[Stored dataset items]
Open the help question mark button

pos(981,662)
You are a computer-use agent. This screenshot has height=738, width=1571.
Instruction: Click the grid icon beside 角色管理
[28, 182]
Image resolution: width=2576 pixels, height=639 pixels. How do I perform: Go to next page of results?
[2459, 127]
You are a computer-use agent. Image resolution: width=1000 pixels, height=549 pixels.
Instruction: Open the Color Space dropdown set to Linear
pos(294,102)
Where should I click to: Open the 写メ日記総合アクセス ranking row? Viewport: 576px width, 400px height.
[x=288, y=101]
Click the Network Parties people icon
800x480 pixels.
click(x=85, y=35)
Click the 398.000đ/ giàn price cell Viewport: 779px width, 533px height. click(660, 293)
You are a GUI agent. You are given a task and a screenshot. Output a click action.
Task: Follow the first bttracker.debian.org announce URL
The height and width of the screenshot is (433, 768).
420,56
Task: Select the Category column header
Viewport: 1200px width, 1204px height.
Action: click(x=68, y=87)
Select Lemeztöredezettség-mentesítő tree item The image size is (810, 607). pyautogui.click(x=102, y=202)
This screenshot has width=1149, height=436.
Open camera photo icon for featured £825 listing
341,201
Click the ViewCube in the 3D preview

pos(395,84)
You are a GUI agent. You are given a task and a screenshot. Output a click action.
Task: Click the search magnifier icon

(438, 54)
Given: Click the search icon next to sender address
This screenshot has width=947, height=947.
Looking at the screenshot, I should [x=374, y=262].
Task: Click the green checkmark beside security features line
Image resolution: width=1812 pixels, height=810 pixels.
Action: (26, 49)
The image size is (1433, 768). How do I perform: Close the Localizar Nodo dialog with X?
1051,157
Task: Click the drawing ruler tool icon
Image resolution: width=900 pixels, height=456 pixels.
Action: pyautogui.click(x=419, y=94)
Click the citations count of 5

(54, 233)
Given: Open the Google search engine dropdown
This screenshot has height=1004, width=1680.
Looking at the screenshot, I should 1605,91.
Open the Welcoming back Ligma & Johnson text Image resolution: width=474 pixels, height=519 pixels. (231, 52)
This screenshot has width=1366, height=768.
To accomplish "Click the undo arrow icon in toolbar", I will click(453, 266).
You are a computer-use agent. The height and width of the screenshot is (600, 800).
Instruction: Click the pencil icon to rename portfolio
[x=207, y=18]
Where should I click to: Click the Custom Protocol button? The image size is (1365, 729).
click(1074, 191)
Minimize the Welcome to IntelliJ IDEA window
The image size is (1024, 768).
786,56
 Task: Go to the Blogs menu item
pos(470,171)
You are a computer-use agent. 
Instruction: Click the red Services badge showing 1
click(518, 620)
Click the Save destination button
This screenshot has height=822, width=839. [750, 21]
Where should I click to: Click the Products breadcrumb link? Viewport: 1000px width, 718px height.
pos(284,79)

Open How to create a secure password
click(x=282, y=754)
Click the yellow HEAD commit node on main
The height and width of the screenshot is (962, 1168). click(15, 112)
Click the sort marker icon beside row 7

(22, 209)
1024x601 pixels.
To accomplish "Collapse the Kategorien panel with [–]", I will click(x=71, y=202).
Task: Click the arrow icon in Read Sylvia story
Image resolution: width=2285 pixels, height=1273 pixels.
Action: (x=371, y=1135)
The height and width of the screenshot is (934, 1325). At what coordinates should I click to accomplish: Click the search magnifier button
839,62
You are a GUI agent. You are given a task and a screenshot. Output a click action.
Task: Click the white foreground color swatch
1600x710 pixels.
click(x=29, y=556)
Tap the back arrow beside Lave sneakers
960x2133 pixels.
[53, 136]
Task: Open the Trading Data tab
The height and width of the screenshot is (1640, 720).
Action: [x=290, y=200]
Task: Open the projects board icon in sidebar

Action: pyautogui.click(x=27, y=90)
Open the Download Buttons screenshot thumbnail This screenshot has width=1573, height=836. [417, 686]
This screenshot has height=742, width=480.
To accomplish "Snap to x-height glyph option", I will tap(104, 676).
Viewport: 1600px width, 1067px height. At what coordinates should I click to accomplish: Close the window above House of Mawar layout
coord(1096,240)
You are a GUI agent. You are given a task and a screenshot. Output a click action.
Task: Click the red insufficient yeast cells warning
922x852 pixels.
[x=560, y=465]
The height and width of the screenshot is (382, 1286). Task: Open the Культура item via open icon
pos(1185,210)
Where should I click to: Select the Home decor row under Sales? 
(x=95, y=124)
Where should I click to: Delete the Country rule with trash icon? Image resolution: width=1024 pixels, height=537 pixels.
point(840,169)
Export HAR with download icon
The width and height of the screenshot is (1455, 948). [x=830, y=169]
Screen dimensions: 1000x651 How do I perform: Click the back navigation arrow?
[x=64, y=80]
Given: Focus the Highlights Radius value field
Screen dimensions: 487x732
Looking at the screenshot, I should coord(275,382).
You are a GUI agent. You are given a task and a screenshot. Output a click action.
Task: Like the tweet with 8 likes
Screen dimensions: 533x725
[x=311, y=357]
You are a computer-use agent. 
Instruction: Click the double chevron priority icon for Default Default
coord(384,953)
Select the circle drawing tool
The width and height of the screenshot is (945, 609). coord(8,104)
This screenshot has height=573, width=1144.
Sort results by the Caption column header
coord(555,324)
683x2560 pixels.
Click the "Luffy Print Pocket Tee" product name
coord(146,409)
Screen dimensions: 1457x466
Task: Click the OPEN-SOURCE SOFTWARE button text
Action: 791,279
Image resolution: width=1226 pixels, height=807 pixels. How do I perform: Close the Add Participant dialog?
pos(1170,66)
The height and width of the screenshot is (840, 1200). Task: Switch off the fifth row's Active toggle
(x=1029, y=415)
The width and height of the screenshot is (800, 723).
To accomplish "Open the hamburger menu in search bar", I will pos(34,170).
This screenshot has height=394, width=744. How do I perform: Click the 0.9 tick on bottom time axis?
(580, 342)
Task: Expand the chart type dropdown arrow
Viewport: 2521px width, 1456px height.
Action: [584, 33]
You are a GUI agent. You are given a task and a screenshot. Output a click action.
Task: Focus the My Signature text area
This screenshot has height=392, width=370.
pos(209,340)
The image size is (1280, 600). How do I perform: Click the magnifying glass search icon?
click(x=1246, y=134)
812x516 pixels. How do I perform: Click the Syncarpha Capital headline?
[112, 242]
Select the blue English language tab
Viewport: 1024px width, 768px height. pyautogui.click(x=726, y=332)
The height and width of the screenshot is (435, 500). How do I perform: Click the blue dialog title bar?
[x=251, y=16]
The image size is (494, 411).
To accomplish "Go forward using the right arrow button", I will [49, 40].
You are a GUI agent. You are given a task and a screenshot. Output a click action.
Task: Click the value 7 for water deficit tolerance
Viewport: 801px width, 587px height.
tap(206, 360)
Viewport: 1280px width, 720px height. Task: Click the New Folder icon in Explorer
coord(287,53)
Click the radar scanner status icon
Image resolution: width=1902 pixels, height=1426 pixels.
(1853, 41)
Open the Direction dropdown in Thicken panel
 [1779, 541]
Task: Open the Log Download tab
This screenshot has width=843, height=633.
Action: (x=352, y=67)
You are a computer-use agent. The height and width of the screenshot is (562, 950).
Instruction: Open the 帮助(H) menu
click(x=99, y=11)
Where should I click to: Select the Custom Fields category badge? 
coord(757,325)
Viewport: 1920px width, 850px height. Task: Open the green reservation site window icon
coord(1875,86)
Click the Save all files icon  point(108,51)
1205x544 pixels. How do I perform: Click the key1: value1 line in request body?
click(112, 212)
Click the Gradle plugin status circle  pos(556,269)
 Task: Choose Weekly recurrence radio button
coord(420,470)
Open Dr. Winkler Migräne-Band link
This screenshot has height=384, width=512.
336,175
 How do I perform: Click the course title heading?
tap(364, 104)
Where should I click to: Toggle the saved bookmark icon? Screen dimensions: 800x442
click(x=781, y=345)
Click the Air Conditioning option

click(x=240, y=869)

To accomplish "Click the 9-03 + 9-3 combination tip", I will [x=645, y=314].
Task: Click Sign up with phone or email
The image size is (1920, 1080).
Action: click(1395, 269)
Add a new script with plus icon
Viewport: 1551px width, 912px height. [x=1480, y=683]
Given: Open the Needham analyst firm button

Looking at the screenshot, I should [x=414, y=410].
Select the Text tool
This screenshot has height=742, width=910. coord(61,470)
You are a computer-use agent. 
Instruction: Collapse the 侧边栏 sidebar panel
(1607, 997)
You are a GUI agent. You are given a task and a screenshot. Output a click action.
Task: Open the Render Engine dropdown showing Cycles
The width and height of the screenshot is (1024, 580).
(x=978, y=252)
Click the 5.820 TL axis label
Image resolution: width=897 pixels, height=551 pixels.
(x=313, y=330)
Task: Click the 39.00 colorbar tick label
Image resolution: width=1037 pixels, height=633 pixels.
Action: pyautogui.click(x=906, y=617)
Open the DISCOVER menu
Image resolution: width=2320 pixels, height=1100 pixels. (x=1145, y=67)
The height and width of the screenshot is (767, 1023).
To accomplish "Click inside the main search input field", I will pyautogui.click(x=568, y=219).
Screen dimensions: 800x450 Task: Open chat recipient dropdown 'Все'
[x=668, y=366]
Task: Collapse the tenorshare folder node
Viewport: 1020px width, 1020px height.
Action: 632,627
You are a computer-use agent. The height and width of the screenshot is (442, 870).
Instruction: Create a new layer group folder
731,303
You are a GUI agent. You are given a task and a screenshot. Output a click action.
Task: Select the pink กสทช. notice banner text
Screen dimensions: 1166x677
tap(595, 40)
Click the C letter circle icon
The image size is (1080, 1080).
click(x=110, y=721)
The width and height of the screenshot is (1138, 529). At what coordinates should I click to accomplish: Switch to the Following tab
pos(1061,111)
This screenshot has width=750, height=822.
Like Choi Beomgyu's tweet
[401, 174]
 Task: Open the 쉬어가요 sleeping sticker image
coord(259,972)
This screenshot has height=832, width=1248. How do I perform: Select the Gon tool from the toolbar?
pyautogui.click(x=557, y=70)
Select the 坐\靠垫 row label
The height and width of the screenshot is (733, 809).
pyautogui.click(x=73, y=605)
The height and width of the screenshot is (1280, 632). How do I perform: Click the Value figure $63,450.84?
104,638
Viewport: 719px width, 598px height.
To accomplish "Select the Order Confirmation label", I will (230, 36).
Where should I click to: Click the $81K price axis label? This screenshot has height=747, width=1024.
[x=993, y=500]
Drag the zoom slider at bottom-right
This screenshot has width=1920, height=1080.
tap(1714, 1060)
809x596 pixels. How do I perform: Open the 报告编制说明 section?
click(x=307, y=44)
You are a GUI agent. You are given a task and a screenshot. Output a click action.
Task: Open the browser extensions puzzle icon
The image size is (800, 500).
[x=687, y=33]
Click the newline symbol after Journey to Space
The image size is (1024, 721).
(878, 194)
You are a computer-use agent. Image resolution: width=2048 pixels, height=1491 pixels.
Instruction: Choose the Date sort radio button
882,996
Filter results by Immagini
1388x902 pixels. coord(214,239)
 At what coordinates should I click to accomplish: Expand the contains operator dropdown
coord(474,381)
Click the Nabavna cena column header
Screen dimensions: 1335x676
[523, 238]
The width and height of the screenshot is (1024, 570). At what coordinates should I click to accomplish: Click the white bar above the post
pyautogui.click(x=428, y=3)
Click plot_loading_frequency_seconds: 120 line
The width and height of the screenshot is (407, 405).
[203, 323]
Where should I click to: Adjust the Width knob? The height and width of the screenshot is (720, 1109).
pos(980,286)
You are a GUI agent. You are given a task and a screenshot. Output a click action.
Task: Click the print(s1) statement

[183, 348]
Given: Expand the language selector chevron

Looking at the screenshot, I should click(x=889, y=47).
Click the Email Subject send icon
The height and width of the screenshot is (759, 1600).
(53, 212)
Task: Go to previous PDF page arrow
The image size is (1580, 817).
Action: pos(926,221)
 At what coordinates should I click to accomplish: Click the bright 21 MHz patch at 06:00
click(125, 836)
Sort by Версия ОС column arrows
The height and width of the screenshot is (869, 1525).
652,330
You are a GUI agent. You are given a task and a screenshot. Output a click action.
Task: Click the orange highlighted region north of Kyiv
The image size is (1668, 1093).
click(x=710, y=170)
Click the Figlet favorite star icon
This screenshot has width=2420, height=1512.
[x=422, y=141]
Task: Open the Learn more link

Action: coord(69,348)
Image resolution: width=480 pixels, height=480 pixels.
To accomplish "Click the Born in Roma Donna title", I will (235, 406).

→ Task to complete
Search the records above for the string "Focus". Copy every line that contains it.

→ Result of the task
Given: Focus the Highlights Radius value field
Task: Focus the My Signature text area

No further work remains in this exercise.